(Saved data entries)
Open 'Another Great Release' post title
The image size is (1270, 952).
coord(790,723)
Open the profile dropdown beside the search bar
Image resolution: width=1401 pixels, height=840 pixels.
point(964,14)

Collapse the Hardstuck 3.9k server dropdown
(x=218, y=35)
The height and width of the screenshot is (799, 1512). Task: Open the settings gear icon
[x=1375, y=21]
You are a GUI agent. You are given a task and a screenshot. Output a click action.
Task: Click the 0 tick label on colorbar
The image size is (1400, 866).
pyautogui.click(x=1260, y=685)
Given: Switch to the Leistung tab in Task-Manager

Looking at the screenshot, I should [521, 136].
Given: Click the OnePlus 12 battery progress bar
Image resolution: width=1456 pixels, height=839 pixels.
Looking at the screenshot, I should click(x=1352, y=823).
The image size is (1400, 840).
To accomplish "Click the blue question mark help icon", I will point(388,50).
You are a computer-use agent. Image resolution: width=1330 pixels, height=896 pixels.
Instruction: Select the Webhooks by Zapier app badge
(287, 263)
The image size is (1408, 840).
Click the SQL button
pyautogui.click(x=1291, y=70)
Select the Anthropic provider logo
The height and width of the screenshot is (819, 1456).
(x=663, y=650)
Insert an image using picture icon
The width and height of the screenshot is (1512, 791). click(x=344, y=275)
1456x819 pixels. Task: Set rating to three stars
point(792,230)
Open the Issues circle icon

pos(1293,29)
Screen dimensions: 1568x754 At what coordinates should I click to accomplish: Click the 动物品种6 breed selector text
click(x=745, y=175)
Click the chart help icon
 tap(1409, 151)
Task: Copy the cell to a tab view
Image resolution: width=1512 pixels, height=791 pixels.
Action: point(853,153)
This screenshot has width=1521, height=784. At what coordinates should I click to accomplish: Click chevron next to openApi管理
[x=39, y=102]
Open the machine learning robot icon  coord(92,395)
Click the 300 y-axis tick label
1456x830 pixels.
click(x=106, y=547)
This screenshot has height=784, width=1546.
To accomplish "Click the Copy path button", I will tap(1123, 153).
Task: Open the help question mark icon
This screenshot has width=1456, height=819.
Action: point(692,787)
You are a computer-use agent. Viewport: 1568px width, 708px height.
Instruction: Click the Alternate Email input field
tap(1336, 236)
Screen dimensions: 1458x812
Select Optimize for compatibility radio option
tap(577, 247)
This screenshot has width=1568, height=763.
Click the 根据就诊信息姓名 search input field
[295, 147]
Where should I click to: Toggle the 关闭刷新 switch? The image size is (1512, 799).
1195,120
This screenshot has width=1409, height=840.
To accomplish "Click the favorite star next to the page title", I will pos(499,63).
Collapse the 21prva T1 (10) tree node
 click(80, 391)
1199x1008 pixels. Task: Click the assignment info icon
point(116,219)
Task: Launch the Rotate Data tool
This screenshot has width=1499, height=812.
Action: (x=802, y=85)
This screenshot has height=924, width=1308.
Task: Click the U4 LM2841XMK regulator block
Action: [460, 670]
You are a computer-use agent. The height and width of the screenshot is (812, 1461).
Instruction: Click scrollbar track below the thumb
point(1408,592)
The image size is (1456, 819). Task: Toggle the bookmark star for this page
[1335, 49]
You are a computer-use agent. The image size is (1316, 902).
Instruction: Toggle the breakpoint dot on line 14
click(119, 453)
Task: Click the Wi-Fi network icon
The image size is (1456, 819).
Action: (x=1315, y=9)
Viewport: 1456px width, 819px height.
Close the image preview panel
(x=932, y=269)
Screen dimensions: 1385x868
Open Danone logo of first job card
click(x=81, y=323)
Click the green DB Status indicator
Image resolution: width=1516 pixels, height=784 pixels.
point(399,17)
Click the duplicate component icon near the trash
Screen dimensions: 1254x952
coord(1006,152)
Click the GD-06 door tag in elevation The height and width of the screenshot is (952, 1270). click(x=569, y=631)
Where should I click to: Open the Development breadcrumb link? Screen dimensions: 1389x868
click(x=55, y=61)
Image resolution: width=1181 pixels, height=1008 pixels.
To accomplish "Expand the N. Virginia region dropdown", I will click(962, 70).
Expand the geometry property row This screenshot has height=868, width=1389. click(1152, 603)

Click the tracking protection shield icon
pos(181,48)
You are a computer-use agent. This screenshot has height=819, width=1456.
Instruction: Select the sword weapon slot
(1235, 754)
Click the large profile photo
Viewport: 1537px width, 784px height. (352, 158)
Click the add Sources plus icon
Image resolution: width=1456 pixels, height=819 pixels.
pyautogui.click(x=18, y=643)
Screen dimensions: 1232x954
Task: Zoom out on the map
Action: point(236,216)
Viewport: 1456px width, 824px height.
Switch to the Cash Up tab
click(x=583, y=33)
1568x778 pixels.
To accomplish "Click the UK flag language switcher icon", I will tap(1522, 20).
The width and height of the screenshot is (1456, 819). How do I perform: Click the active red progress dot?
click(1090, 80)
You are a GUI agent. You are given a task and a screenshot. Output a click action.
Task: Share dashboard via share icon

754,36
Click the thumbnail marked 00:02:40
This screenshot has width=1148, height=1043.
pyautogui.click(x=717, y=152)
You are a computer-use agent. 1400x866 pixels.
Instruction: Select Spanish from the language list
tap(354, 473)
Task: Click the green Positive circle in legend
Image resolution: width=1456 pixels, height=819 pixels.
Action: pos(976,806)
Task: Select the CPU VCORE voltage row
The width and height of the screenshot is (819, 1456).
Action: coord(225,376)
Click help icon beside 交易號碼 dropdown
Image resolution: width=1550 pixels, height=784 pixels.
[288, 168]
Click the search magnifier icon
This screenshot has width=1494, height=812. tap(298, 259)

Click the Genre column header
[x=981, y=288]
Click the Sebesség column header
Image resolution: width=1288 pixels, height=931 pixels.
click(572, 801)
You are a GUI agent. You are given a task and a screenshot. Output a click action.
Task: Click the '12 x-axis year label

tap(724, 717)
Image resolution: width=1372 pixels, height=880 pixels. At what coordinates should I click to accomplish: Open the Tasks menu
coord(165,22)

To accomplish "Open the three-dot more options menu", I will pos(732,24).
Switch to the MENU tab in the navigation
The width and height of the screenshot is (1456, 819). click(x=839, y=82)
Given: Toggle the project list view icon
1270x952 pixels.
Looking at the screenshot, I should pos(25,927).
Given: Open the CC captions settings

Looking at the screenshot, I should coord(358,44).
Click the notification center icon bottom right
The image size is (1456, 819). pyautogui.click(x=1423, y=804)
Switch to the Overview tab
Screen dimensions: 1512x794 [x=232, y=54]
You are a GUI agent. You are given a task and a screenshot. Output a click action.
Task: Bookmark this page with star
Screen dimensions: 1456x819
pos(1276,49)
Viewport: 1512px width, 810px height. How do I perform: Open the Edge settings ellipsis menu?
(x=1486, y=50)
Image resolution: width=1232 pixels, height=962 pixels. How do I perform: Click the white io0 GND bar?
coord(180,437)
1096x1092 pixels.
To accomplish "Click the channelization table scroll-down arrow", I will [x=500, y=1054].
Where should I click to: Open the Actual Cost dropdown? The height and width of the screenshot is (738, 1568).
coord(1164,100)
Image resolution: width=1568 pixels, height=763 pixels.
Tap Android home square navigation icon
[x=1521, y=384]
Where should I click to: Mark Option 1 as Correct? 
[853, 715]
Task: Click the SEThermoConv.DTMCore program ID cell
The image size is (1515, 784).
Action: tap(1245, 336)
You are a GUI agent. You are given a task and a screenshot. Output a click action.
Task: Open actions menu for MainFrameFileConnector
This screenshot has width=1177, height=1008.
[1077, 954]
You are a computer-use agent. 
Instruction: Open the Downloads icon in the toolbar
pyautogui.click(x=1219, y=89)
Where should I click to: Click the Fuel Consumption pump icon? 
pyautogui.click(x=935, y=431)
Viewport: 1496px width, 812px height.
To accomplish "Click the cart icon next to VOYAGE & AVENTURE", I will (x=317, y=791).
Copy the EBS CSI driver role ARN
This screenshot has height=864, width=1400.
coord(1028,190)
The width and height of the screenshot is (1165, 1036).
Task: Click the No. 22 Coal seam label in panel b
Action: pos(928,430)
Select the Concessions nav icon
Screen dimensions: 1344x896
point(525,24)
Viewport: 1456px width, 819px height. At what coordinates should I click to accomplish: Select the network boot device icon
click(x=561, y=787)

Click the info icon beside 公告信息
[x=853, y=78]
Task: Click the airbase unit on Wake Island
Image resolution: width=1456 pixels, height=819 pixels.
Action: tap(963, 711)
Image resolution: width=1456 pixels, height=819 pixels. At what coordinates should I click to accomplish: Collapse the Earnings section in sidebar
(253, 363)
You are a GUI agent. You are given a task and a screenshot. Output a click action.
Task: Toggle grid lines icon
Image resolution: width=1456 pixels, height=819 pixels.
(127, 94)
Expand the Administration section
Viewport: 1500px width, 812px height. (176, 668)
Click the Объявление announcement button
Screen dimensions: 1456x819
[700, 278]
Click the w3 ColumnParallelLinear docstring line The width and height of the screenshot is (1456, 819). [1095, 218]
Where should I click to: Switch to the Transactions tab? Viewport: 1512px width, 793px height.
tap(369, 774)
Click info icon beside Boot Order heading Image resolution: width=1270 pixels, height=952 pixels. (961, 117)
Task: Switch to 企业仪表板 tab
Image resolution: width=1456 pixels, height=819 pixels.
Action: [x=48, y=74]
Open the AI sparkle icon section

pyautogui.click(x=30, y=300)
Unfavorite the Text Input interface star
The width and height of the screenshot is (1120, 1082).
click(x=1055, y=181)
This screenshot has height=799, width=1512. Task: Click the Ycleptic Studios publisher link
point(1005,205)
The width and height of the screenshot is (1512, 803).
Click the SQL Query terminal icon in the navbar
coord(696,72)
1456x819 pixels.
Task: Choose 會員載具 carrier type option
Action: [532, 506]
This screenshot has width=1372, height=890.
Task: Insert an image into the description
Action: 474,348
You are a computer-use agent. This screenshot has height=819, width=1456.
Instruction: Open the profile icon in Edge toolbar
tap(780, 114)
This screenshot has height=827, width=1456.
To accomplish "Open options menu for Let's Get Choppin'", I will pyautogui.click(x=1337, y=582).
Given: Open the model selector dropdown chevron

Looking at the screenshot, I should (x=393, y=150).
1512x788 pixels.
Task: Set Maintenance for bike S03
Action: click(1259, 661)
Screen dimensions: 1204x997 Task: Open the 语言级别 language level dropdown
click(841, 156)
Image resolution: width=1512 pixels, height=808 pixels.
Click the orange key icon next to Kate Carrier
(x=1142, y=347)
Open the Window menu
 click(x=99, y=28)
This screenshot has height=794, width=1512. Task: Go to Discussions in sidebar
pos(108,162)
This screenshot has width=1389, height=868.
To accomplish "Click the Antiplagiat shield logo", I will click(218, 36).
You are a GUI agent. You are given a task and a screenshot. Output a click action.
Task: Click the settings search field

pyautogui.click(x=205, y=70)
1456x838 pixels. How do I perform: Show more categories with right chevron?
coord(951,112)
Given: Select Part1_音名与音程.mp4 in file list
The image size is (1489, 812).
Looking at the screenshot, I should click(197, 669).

» Required action
Above are some records; copy each line there that contains "title".

» Finished exercise
Open 'Another Great Release' post title
To accomplish "Click the favorite star next to the page title", I will pos(499,63).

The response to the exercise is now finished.